Consumers’ Perception of Price Premiums for Greenwashed Products: An Abstract
H 1a: When consumers’ motivation to process information is high, both high-priced green and greenwashed products will be perceived high in monetary sacrifice.
H 1b: When consumers’ motivation to process information is low, in comparison to a green product, the high price of a greenwashed product will be perceived high in monetary sacrifice.
H 2 : Perceptions of ethicality will mediate the evaluation of green and greenwashed products.
Study 1 Sixty undergraduate students participated in the main study for extra credits. We randomly assigned participants to one of the four conditions in a 2 (motivation; low, high) × 2 (greenness, green, greenwashed) between-subjects design. The participants viewed the stimuli which consisted of an all-in-one printer with either one (greenwashed) or six (green) eco-friendly attributes and a fictitious brand name (Envyo) with a price of $399.99. We measured perceived monetary sacrifice, willingness to purchase the printer as well as three covariates. Results: An ANCOVA using individual preference for green products as a covariate showed a significant motivation x greenness effect on perceived sacrifice (F (1, 55) = 4.75, p < 0.05) with no significant effects of the covariates. Participants in the high motivation conditions perceived no significant difference between the two printers on perceived sacrifice (Mgreen = 7.4, Mgreenwashed = 7.1; F (1, 27) = 0.40, p > 0.50). In low motivation conditions, the perceptions of sacrifice were higher for the greenwashed printer (Mgreen = 5.8, Mgreenwashed = 7.0; F (1, 29) = 7.27, p < 0.05).

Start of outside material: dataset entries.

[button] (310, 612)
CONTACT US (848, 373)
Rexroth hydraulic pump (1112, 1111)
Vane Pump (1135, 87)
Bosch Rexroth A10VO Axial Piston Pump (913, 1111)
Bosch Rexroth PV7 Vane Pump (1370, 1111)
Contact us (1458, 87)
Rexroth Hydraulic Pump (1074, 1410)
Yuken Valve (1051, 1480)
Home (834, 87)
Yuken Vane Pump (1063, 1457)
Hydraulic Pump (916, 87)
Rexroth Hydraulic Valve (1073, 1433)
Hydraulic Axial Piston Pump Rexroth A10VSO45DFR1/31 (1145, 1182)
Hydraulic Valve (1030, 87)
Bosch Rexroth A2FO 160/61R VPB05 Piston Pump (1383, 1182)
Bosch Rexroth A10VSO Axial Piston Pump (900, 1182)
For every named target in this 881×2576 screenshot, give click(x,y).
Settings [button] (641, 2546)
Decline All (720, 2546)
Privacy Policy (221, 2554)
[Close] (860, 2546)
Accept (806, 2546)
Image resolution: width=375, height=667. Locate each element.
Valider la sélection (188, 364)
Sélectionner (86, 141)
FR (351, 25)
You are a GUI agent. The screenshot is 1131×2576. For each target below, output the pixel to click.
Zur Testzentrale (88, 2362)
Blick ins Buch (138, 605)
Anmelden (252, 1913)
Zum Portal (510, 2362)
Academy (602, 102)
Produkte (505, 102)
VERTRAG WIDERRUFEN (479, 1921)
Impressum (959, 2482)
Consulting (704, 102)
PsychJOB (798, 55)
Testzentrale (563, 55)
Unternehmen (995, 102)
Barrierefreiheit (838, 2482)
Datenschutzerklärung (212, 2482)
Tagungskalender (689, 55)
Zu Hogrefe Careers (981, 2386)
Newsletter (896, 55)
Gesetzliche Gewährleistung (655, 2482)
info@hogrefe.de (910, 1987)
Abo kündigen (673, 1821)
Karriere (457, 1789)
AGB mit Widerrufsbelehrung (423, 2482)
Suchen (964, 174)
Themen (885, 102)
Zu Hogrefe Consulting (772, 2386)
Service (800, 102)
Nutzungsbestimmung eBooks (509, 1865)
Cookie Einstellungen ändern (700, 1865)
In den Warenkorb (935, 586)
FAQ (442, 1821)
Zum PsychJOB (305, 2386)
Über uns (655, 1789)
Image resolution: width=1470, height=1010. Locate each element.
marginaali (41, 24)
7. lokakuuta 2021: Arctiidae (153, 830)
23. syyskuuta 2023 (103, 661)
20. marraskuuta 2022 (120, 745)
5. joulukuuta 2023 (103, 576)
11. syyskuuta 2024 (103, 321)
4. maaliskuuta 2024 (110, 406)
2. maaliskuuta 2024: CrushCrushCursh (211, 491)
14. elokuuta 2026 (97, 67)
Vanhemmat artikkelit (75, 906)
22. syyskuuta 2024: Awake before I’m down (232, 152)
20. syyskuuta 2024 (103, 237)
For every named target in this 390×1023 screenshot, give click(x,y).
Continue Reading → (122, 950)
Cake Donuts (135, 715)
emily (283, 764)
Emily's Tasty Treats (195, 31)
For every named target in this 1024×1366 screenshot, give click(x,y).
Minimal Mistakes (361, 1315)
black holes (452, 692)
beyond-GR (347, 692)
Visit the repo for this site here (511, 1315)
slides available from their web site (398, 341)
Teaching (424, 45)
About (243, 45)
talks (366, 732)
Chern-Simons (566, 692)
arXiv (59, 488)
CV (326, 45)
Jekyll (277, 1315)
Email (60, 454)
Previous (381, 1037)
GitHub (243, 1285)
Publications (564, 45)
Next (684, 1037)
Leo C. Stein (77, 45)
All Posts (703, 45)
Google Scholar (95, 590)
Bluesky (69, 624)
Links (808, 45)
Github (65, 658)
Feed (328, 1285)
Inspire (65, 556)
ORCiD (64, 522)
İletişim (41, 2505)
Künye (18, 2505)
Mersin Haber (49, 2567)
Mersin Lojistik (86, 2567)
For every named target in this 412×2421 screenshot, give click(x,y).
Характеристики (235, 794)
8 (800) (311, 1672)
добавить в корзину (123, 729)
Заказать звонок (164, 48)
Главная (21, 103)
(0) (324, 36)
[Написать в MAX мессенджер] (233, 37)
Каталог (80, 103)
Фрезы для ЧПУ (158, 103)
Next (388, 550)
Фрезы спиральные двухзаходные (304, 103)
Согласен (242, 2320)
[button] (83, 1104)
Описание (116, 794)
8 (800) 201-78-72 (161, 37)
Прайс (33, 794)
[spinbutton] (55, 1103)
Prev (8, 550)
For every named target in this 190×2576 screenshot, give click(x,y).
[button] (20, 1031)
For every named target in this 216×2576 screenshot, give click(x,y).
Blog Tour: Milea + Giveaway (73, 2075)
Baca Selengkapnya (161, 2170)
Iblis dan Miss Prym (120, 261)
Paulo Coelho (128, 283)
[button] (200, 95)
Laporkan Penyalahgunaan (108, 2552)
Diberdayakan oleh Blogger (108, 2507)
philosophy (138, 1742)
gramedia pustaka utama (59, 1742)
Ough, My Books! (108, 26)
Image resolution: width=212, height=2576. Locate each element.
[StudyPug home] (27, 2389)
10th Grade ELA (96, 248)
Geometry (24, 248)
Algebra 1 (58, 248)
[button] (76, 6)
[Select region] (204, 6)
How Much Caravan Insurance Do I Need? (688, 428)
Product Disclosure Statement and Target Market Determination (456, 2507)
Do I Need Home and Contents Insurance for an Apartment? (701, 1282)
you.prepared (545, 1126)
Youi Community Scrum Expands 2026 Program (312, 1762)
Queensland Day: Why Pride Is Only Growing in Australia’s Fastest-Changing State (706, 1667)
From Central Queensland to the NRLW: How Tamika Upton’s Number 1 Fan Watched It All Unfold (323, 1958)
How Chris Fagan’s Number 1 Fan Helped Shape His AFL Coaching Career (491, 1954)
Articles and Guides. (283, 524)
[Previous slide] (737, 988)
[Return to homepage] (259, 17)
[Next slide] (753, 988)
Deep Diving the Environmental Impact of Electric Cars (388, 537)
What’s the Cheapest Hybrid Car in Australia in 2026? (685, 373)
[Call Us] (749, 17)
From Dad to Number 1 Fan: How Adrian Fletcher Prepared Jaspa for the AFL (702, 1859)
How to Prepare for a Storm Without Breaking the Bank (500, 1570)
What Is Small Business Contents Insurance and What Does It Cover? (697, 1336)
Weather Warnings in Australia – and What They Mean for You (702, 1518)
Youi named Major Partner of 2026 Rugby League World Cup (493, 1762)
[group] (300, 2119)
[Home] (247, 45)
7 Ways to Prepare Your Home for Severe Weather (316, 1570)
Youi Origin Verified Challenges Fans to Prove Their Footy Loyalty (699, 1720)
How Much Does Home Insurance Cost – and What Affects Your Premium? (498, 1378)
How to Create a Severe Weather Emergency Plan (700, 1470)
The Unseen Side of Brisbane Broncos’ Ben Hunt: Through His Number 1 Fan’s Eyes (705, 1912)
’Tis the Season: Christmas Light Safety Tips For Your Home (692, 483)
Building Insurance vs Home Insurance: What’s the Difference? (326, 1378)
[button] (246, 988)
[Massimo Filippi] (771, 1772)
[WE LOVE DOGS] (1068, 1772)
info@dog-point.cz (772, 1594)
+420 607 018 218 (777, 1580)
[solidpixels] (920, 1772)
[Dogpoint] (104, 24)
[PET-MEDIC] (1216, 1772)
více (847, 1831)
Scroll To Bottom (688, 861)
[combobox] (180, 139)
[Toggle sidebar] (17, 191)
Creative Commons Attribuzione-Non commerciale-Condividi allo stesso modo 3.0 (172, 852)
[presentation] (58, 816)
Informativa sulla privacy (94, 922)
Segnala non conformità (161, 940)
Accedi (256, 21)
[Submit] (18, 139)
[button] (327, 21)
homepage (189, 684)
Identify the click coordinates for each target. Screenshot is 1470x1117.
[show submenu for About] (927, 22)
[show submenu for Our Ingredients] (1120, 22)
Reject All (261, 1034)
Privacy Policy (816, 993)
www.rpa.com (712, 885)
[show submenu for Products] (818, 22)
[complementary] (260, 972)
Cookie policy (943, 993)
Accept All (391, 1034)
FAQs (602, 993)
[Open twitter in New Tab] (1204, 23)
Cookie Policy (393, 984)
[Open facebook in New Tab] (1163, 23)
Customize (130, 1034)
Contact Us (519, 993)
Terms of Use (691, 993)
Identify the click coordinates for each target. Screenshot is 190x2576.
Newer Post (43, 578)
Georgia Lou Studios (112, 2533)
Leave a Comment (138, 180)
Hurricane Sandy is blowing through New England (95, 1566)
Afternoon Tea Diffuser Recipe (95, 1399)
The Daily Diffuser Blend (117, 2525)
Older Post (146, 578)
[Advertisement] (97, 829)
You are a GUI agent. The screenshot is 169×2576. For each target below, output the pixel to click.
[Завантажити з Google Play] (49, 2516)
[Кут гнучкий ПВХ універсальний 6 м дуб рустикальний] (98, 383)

Study 2a Using an implicit association task (IAT), this study demonstrated the implicit association of greenwashing (green) with unethicality (ethicality) of the firm (Greenwald, McGhee, & Schwartz, 1998). Forty-three undergraduate students participated in the IAT task. Results: Response times were significantly faster in the hypothesis-consistent blocks than those in the hypothesis-inconsistent blocks (F (1, 39) = 41.44, p < 0.001, D = 100). Mean response time in the hypothesis-consistent categories was 1295 milliseconds, compared with 1727 milliseconds in the hypothesis-inconsistent categories.
Study 2b In this study, we measured ethicality concerns explicitly to test for mediation. Fifty-nine participants from Amazon Mechanical Turk were randomly assigned to one of the two conditions in a single-factor (greenness, green vs. greenwashed) between-subjects design. We used the vignettes from Study 1 to manipulate greenness and to create a low motivation to process information. Results from mediation analysis indicate that greenness significantly predicted ethicality (β = 1.41; 95% CI = 0.63 to 2.20), and ethicality significantly predicted perceived sacrifice (β = −0.23; 95% CI = −0.45 to −0.02). As expected, ethicality mediated the relationship between level of greenness and perceptions of sacrifice (indirect effect = −0.33; 95% CI = −0.76 to −0.03).